Benigni ha detto cose sublimi e vere, parlando di questo padre dell'Illuminismo: è un personaggio grandissimo, cui noi tutti dovremmo dire grazie quotidianamente, perché è grazie a uomini così che ora sappiamo cosa siano la libertà, la democrazia, la tolleranza. Come ha ammonito il comico-poeta (o più semplicemente, genio), senza uomini simili saremmo bestie. Messa così, è da sposare subito. Ma c'è qualcosa che Benigni non ha detto, o non ha avuto il tempo di dire. E cioè che Voltaire, accendendo i lumi sulle tenebre dell'umanità, in pieno Settecento, ha puntato il suo pensiero e i suoi scritti dinamitardi proprio contro tutto quanto da anni, ormai, costituisce il bagaglio di una certa Italia autoproclamatasi illuminata. Che cosa, in sostanza? Gli slogan, i luoghi comuni, i tabù, i pregiudizi, il dogma, l'umiliazione degli avversari: dicono niente queste parole?
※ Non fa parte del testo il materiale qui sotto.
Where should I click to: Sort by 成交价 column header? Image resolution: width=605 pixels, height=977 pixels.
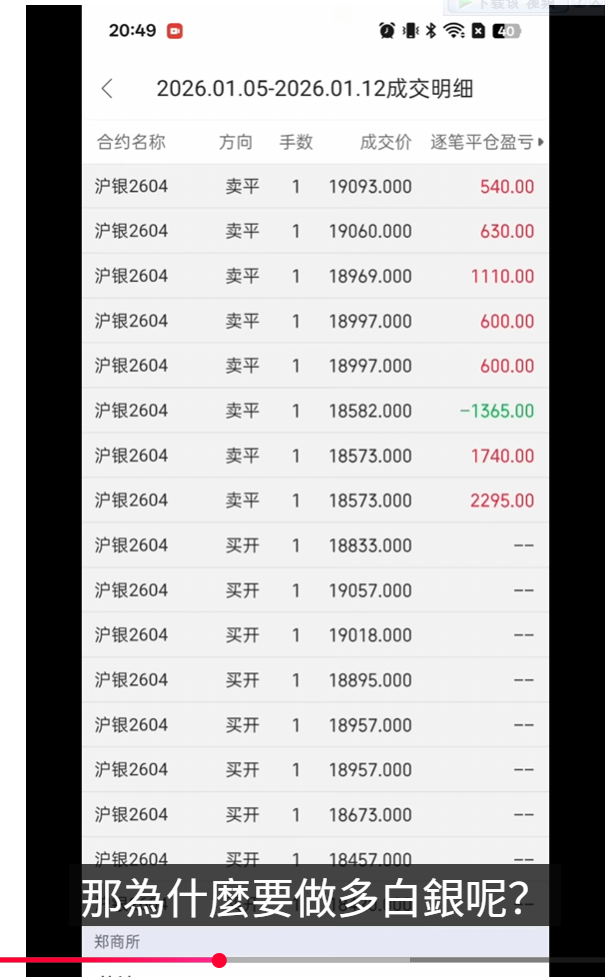click(x=385, y=142)
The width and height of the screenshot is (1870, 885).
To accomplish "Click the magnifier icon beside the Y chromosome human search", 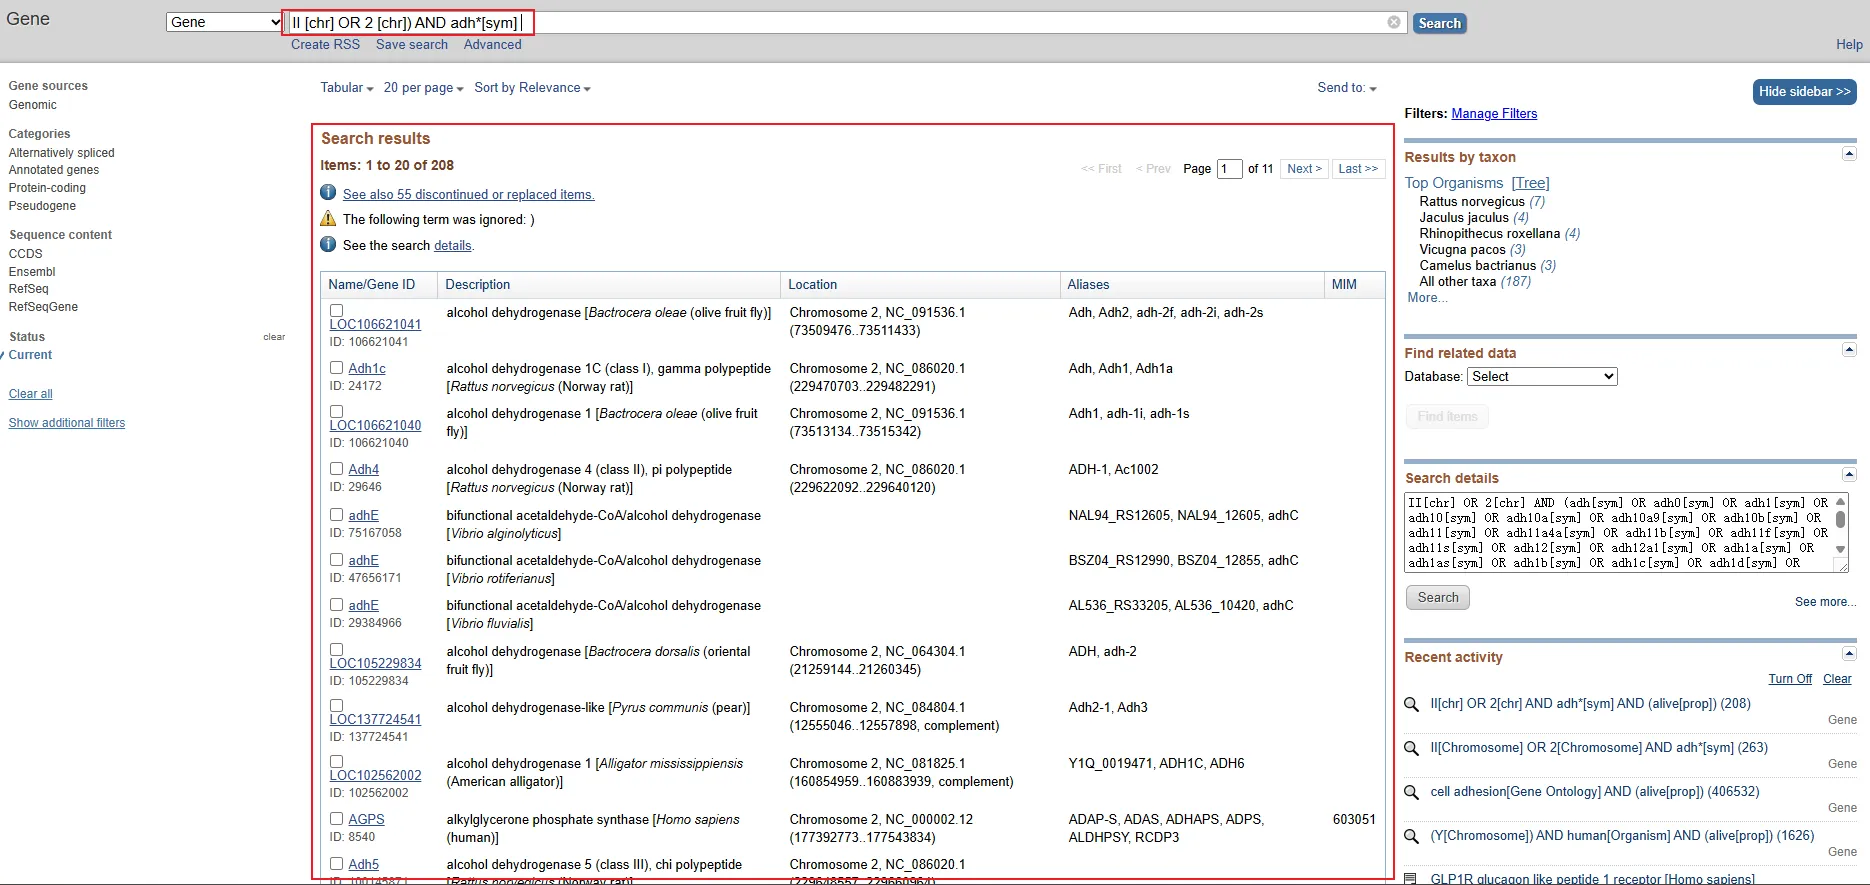I will point(1411,836).
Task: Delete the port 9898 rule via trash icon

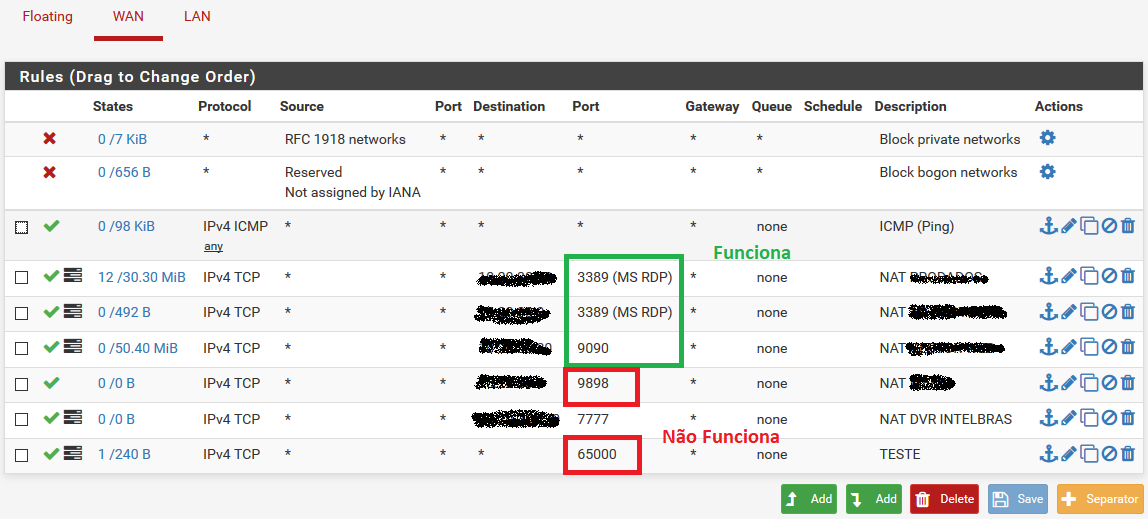Action: [1127, 383]
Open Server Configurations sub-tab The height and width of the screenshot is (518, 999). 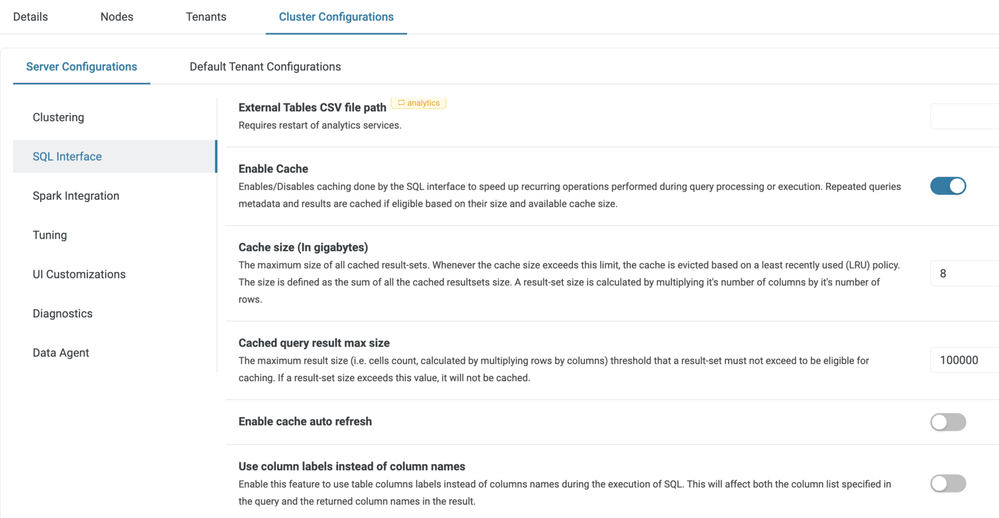coord(81,67)
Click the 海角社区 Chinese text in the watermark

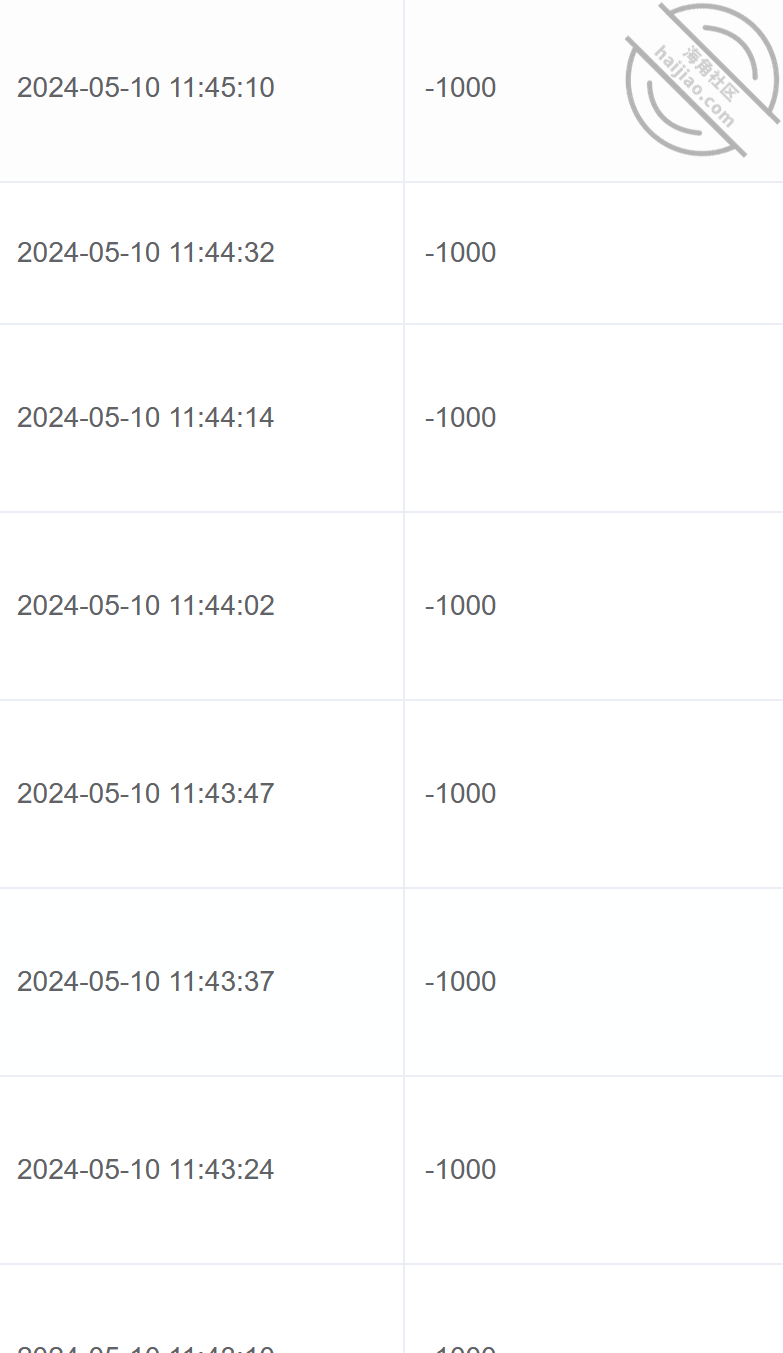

Prima, molto prima del comunismo e del fascismo, Voltaire si è battuto contro l'assolutismo. Voltaire ha chiesto al singolo uomo di educarsi, di crescere, di riscattarsi, senza timore di andare controcorrente, di essere scomodo, di risultare persino sgradito alla maggioranza: semplicemente, gli ha chiesto - nel suo supremo interesse - di inseguire sempre un unico scopo, cioè usare la propria testa. Un'idea di libertà compiuta e totale: non tanto libertà di fare questo o quello, ma soprattutto libertà da qualsiasi condizionamento e da qualsiasi ideologia. Voltaire ha vissuto la sua lunghissima vita coltivando un solo pregiudizio: il pregiudizio contro i pregiudizi. E se proprio vogliamo dargli un'etichetta - che non vorrebbe mai - va considerato solo un grande padre del pensiero liberale, nel senso più alto e più nobile del termine.
Ma tu guarda la combinazione. Studiandolo (letture consigliate: Candido, Dizionario filosofico, Trattato sulla tolleranza), emerge chiarissimo come sia un mito, un genere di pensiero, molto distante dal conformismo girotondista e benpensante di questa stagione. Voltaire sta tutto da un'altra parte. Voltaire non si sognerebbe mai di dividere il mondo in due come una mela, di qui i buoni e di là i cattivi, di qui il bianco e di là il nero, di qui i rock e di là i lenti. Perché è il padre del dubbio, non delle certezze.
Si rassegnino, almeno stavolta, gli italiani rock. Se ormai modello e simbolo è Marco Travaglio (in Guzzanti), Voltaire va lasciato in pace. Hanno bisogno di un altro poster da appendere in camera, accanto a quello un po' ingiallito del «Che»? Si fermino a Celentano.

È tutto quello che possono permettersi.